> **EXERCISE INSTRUCTIONS**: The response should consist solely of the line containing "wrzesień 2024 (43, 2017)" and the lines after it through the end of the listing below, repeated exactly.

MATERIAL PROVIDED START

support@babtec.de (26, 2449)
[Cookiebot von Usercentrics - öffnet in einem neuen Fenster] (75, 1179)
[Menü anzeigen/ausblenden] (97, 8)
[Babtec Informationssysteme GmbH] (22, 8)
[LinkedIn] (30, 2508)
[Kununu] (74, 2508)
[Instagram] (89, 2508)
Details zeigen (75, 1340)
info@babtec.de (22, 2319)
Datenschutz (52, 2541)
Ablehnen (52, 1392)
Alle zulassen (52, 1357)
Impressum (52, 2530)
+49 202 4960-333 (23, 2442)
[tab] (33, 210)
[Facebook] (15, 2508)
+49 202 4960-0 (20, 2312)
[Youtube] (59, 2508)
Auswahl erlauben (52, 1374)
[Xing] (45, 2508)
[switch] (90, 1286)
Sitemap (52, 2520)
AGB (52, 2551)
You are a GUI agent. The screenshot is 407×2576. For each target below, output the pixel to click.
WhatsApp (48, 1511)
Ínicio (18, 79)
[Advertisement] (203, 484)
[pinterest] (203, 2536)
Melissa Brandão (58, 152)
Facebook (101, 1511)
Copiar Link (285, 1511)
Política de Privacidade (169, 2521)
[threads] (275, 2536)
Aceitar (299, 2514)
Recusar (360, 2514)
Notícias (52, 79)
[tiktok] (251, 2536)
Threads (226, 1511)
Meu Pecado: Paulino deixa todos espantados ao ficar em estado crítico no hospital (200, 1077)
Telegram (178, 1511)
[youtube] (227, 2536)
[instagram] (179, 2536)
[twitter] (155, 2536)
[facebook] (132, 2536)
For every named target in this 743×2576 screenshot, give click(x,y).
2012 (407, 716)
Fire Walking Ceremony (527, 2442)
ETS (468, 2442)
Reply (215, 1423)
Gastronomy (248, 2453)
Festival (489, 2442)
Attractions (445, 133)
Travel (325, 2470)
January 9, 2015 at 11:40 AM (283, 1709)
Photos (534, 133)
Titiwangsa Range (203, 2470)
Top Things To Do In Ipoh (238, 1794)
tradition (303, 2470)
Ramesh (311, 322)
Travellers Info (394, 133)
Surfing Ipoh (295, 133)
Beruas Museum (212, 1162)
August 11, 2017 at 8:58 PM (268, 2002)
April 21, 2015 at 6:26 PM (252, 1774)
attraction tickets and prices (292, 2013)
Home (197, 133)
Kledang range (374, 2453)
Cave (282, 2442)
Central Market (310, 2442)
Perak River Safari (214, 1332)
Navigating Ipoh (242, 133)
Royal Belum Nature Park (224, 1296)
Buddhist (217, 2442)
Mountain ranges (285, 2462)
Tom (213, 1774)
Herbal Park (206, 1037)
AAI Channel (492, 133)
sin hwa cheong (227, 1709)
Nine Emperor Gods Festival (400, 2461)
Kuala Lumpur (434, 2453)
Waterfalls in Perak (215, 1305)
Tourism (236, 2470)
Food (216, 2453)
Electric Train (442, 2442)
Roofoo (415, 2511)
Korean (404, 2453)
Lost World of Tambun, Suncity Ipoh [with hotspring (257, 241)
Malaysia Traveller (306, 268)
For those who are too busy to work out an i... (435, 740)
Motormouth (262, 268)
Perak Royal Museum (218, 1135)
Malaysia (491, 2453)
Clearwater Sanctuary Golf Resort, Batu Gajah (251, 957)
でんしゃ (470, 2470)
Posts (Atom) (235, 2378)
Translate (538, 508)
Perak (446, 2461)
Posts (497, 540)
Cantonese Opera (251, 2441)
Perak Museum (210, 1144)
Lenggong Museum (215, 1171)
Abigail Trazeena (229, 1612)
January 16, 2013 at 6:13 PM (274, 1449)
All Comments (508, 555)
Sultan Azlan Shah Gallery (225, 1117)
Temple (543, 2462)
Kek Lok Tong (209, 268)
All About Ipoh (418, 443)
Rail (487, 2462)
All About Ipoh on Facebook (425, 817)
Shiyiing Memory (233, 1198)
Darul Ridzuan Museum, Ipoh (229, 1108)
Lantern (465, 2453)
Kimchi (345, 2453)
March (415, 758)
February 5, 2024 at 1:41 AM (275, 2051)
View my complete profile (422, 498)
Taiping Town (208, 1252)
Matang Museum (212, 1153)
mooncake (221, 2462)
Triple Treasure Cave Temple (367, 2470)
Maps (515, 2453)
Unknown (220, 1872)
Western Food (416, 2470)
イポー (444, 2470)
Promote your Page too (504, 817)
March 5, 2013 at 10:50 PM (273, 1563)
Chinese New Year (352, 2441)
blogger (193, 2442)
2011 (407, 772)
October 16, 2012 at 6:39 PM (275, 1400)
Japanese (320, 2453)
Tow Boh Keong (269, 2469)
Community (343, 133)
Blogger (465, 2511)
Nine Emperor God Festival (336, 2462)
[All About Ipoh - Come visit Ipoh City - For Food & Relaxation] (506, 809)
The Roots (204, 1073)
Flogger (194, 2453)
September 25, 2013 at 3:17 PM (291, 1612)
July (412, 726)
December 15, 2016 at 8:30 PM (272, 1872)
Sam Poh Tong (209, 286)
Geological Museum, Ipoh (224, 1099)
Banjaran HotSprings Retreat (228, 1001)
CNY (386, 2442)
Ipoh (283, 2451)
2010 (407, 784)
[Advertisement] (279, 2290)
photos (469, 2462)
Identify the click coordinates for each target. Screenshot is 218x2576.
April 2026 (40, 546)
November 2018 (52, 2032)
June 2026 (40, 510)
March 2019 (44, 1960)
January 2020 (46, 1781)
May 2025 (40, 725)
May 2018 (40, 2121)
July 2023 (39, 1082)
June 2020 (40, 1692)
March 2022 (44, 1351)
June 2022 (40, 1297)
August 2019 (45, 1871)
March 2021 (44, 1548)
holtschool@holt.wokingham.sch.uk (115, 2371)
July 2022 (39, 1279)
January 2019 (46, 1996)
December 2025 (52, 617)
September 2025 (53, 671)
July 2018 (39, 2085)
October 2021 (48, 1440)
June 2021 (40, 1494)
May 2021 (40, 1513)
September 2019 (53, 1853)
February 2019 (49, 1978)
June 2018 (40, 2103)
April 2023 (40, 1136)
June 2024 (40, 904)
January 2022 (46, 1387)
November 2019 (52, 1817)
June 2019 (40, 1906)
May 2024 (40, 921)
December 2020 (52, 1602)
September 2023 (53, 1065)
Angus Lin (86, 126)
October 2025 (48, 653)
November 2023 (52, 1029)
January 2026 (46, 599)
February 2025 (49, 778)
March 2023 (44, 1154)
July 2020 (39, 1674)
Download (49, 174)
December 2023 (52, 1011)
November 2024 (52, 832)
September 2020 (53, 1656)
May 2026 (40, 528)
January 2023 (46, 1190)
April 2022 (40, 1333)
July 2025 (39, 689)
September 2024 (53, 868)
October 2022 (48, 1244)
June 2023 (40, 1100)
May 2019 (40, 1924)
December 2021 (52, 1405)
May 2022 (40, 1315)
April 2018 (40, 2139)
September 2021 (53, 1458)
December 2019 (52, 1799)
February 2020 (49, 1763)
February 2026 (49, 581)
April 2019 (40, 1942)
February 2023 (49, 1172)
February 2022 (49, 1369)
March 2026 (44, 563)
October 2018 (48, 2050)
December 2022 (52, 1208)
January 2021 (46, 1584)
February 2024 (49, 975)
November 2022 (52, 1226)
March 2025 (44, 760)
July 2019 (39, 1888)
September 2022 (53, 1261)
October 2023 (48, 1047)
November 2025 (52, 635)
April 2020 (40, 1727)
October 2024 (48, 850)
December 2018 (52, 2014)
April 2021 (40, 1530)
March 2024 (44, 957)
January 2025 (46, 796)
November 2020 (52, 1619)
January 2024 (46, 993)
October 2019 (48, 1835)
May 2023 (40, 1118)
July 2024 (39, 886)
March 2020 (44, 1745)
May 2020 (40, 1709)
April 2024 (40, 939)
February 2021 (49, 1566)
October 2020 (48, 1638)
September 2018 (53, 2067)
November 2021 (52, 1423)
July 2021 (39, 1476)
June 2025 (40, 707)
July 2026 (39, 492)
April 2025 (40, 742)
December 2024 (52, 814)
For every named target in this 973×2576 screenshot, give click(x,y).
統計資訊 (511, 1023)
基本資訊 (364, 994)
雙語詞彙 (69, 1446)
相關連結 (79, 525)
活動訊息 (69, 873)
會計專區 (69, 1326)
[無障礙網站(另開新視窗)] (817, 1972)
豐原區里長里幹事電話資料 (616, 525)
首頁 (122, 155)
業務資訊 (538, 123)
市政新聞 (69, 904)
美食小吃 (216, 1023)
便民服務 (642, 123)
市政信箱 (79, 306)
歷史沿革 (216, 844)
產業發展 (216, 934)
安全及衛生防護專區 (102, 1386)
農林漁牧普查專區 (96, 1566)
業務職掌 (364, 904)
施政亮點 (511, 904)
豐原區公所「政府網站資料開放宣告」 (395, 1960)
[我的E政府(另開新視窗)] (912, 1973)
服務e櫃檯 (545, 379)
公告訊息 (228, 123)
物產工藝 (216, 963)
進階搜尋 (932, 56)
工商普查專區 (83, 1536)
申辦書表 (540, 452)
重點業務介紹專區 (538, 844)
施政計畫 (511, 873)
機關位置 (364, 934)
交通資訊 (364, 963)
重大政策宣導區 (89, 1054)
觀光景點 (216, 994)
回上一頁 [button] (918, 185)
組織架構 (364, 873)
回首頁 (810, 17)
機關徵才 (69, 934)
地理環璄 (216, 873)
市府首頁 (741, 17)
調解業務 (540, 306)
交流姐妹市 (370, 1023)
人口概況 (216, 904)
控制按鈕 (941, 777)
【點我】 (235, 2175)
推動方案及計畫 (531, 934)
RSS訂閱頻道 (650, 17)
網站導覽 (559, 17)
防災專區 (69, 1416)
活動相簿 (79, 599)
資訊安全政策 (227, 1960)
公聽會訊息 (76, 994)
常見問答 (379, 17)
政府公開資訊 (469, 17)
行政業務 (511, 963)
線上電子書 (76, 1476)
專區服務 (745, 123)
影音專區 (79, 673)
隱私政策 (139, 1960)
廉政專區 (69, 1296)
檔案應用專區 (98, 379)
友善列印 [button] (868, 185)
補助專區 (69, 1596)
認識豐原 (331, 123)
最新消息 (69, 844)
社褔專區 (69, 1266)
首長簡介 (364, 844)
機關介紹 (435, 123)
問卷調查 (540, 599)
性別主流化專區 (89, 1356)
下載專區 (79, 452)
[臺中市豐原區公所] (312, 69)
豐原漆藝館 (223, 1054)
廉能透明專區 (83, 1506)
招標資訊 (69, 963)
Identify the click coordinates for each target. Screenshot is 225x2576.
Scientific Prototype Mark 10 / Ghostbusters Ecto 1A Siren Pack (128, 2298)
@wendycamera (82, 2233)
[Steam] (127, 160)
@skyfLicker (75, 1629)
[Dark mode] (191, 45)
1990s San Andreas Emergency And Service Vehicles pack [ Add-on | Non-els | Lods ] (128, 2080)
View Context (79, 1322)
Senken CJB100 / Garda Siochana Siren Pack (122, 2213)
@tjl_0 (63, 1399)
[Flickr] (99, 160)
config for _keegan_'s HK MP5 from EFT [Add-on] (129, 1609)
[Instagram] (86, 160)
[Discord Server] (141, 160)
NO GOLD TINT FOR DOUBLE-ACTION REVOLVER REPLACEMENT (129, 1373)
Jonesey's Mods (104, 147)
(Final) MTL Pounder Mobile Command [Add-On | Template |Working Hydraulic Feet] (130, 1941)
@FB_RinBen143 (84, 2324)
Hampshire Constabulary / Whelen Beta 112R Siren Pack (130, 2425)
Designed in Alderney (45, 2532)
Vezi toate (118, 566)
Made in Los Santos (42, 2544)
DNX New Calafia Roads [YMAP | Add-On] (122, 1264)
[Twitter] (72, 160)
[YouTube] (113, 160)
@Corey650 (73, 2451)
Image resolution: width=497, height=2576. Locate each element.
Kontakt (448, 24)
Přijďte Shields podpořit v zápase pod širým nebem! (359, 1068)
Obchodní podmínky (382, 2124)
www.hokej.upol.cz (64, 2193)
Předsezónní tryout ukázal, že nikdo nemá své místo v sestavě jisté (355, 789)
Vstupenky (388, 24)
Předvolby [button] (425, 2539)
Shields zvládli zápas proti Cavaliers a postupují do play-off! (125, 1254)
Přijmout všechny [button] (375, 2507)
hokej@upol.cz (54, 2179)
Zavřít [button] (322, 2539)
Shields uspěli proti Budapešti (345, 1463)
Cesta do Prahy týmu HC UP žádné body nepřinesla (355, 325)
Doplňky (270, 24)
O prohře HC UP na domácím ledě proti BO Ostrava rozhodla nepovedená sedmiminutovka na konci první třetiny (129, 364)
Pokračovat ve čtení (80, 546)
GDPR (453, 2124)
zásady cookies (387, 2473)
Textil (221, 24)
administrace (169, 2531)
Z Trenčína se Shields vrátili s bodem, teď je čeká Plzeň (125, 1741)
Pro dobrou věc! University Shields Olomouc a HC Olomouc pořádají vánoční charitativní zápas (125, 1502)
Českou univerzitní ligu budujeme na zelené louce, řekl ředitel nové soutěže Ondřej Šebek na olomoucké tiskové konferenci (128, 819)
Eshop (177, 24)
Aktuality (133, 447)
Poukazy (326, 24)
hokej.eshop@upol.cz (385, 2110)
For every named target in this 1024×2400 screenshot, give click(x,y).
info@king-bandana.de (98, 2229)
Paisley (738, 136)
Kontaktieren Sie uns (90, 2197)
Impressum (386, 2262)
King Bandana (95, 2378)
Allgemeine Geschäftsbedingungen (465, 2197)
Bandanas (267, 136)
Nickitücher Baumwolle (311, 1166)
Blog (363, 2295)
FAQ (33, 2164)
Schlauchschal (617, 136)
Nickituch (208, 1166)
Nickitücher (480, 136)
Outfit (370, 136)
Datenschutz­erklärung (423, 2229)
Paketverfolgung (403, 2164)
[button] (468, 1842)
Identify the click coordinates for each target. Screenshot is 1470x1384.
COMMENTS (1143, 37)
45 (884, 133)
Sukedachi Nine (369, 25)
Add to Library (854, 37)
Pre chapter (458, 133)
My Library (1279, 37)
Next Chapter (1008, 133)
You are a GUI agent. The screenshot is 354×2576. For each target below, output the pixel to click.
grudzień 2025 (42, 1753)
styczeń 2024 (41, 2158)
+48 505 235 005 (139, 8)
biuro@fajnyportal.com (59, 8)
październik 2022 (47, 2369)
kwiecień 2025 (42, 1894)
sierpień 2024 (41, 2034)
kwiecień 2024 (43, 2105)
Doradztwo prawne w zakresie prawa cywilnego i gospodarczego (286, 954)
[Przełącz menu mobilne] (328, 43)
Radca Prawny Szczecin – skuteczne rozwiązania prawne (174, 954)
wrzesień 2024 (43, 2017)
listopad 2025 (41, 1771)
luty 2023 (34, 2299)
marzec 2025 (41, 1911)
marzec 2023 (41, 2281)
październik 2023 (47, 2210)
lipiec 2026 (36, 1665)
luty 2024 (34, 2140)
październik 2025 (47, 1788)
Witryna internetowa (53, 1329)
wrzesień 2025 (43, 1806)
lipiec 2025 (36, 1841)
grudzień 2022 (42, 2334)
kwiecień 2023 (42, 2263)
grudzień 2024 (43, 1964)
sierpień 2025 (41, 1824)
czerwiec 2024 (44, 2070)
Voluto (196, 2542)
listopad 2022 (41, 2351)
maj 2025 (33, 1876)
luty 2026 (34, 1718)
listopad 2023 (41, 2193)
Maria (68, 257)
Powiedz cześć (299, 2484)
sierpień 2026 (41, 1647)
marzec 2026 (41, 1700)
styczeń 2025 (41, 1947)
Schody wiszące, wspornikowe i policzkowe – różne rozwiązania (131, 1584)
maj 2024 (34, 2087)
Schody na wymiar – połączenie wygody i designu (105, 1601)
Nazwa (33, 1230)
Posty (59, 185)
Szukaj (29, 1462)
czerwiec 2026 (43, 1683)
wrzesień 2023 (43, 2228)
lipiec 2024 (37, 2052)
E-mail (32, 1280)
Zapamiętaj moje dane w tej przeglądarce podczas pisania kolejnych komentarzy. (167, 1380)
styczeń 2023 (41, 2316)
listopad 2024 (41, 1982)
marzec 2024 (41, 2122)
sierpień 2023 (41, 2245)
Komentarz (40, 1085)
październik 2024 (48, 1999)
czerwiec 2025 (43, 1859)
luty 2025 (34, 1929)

MATERIAL PROVIDED END

> **RESPONSE**:
wrzesień 2024 (43, 2017)
listopad 2025 (41, 1771)
luty 2023 (34, 2299)
marzec 2025 (41, 1911)
marzec 2023 (41, 2281)
październik 2023 (47, 2210)
lipiec 2026 (36, 1665)
luty 2024 (34, 2140)
październik 2025 (47, 1788)
Witryna internetowa (53, 1329)
wrzesień 2025 (43, 1806)
lipiec 2025 (36, 1841)
grudzień 2022 (42, 2334)
kwiecień 2023 (42, 2263)
grudzień 2024 (43, 1964)
sierpień 2025 (41, 1824)
czerwiec 2024 (44, 2070)
Voluto (196, 2542)
listopad 2022 (41, 2351)
maj 2025 (33, 1876)
luty 2026 (34, 1718)
listopad 2023 (41, 2193)
Maria (68, 257)
Powiedz cześć (299, 2484)
sierpień 2026 (41, 1647)
marzec 2026 (41, 1700)
styczeń 2025 (41, 1947)
Schody wiszące, wspornikowe i policzkowe – różne rozwiązania (131, 1584)
maj 2024 (34, 2087)
Schody na wymiar – połączenie wygody i designu (105, 1601)
Nazwa (33, 1230)
Posty (59, 185)
Szukaj (29, 1462)
czerwiec 2026 (43, 1683)
wrzesień 2023 (43, 2228)
lipiec 2024 (37, 2052)
E-mail (32, 1280)
Zapamiętaj moje dane w tej przeglądarce podczas pisania kolejnych komentarzy. (167, 1380)
styczeń 2023 (41, 2316)
listopad 2024 (41, 1982)
marzec 2024 (41, 2122)
sierpień 2023 (41, 2245)
Komentarz (40, 1085)
październik 2024 (48, 1999)
czerwiec 2025 (43, 1859)
luty 2025 (34, 1929)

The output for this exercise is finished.